1. Torture-Tape-Gate Not Fading Away Despite Mukasey's Efforts to Suppress It

The New York Times reports that despite conflicting stories to date, an insider says that the "Torture Lawyers," as Anonymous Liberal terms them, are Administration heavyweights David Addington (Cheney's lawyer & the most dangerous anti-democratic man in alive in the country today, in your Demon's opinion), Alberto Gonzales, John Bellinger, & Harriet Myers.

"At least four top White House lawyers took part in discussions with the Central Intelligence Agency between 2003 and 2005 about whether to destroy videotapes showing the secret interrogations of two operatives from Al Qaeda, according to current and former administration and intelligence officials.

"The accounts indicate that the involvement of White House officials in the discussions before the destruction of the tapes in November 2005 was more extensive than Bush administration officials have acknowledged.
"It was previously reported that some administration officials had advised against destroying the tapes, but the emerging picture of White House involvement is more complex. In interviews, several administration and intelligence officials provided conflicting accounts as to whether anyone at the White House expressed support for the idea that the tapes should be destroyed.

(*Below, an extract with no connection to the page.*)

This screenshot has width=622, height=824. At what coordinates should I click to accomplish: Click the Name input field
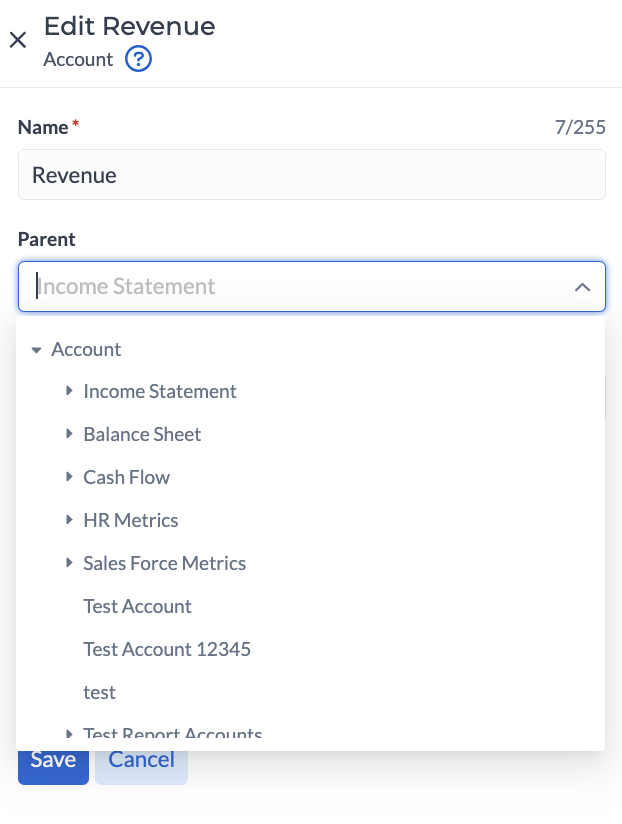pos(311,175)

"One former senior intelligence official with direct knowledge of the matter said there had been 'vigorous sentiment' among some top White House officials to destroy the tapes. The former official did not specify which White House officials took this position, but he said that some believed in 2005 that any disclosure of the tapes could have been particularly damaging after revelations a year earlier of abuses at Abu Ghraib prison in Iraq.

"Some other officials assert that no one at the White House advocated destroying the tapes. Those officials acknowledged, however, that no White House lawyer gave a direct order to preserve the tapes or advised that destroying them would be illegal."

As mentioned in the Times story, & also reported by CNN, " A federal judge has ordered the Bush administration to appear in court Friday to answer allegations that it defied his demand to preserve evidence that may have included CIA interrogation videos of terrorist suspects in U.S. custody.... rejecting White House arguments that court intervention would be premature, since Congress and government officials are already looking into any destruction of the tapes.

"In an emergency request filed Monday, lawyers for a group of prisoners held by the U.S. military in Guantanamo Bay, Cuba, urged the judge to step in now. They accused the White House of blocking outside inquiry into the tapes and trying to ensure that only federal agencies implicated in the destruction would carry out an internal inquiry. 'Plainly, the government wants only foxes guarding this henhouse,' attorney David Remes wrote.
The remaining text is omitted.